A musical about one of the founding fathers of America seems an unusual subject, then when rap, dance breaks, and a revolving stage are added into the mix, something that really doesn’t sound like it should work is born. However, countless people think that this unusual combination is what gives the show its magic.
I will admit, I have seen Hamilton before, however this was a bootleg recorded on someone’s phone meaning I didn’t exactly get the full HD experience. Therefore, watching the newly uploaded HD version on Disney+ felt completely new. From the minute the show started, there were so many incredible things happening in every aspect of the staging that now, I could never imagine just listening to the soundtrack or seeing a very low-quality recording.

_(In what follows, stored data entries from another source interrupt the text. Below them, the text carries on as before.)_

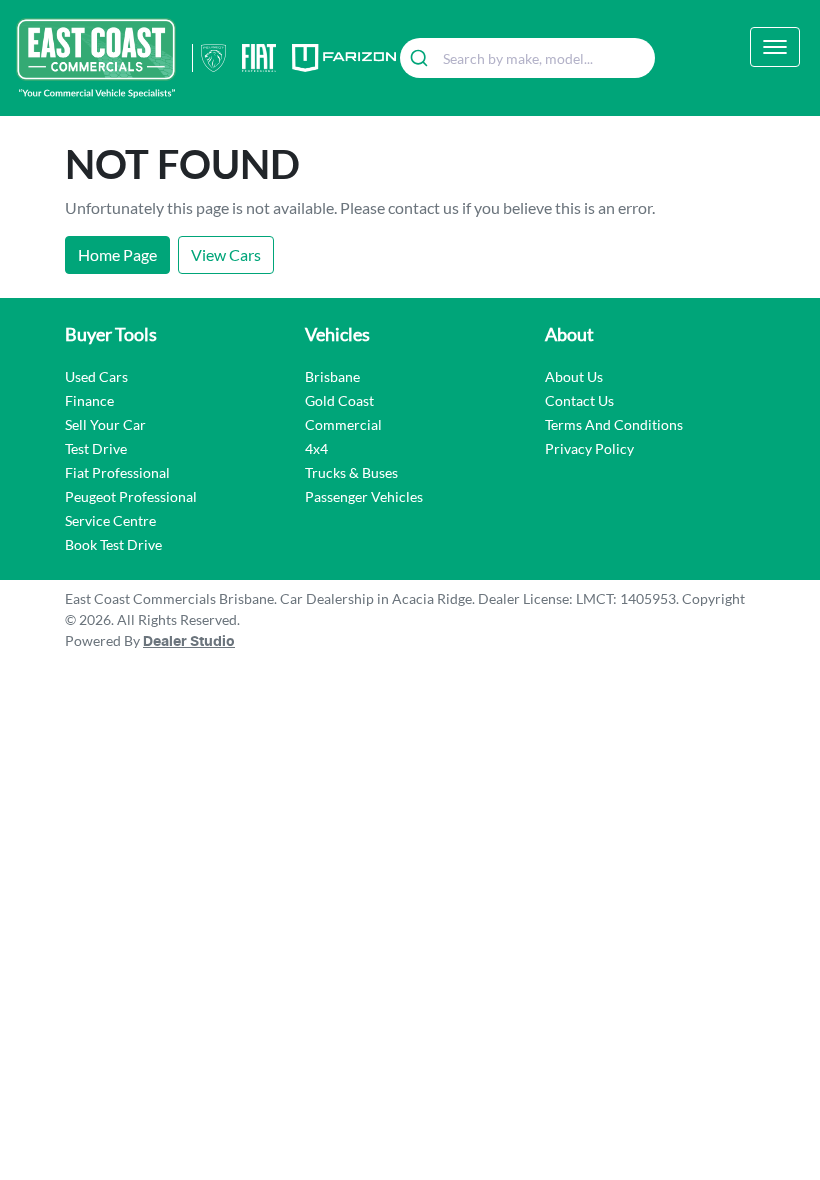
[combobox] (527, 58)
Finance (89, 400)
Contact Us (579, 400)
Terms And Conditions (614, 424)
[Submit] (421, 58)
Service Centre (110, 520)
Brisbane (332, 376)
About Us (574, 376)
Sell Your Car (105, 424)
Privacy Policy (589, 448)
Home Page (117, 254)
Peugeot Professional (131, 496)
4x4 (316, 448)
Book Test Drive (113, 544)
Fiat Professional (117, 472)
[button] (775, 47)
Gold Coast (339, 400)
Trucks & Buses (351, 472)
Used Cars (96, 376)
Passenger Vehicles (364, 496)
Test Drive (96, 448)
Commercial (343, 424)
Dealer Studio (189, 642)
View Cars (226, 254)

While I felt that My Shot, one of the most well-known numbers from the show, started off slow and slightly stilted, Andy Blankenbuehler’s choreography in the middle eight and final verse lifted the energy of the number and propelled the rest of Act One forwards. Yorktown (The World Turned Upside Down) was another point like this, where the dance break in the middle of the number felt alive and propelled the action of the battle perfectly. Two stand-out technical aspects of the show were the lighting and the costumes, with the two working together beautifully in Satisfied. The section in the number where the entire cast rewinds to the Winter’s Ball was so smooth due to the lighting, with moving lights following the ensemble’s movements down to the smallest step. The colouring of the lighting and the costumes in the ball section worked in harmony, with the striking pink, green and yellow dresses of the Schuyler Sisters being lifted by the mix of warm colours and bright tones in the lights.
The performances of the original Broadway cast were extremely strong all around, with three performers in particular proving to be highlights of the show for me. Jasmine Cephas Jones as Peggy/ Maria Reynolds was captivating; she managed to contrast the childish Peggy with the much more mature Maria just through the tone of her singing, strengthening her belt as Maria to give a powerful performance of Say No To This. Okieriete Onaodowan’s performance as both Hercules Mulligan and James Madison was extremely strong, with both his rapping and singing standing out amongst a cast of 21. The combination of him, Daveed Diggs (Lafayette/ Thomas Jefferson) and Leslie Odom Jr. (Aaron Burr) in Washington On Your Side worked incredibly, with their rapping and singing complimenting each other perfectly in three-part harmony. Odom Jr. then gave me my favourite performance in the whole show. The range in his acting was breath-taking, his singing was absolutely note perfect and his dancing in The Room Where It Happens blended effortlessly with the ensemble. He somehow managed to perfectly capture the essence of the sympathetic villain and slowly let it trickle out over the span of the show, culminating magnificently in The World Was Wide Enough.
Miranda’s performance as the lead was slightly disappointing, considering he carries essentially all of the narrative. While I massively appreciate his musical and lyrical genius, everyone else on the stage was just so good that even his smallest flaws were magnified. I first noticed in My Shot that his rapping sounded very forced; his rhythm was perfect but in terms of his intonation, it almost sounded as though he was singing everything on the same note rather than rapping. In Hurricane and Dear Theodosia, his singing voice was a lot weaker than the rest of the cast. His acting did particularly shine through when he was onstage with Eliza (Philippa Soo), however when acting alone he frequently overused gestures which became meaningless by Act Two.
Despite my opinion on Miranda’s performance, I thought that the show was absolutely wonderful, especially considering that Disney+ is only £5.99 for the month and tickets to see the show live are notoriously expensive. While it isn’t a direct substitute for the live show, the HD recording and close up shots give a different experience to the theatre, but still provide us with the same top-quality performance.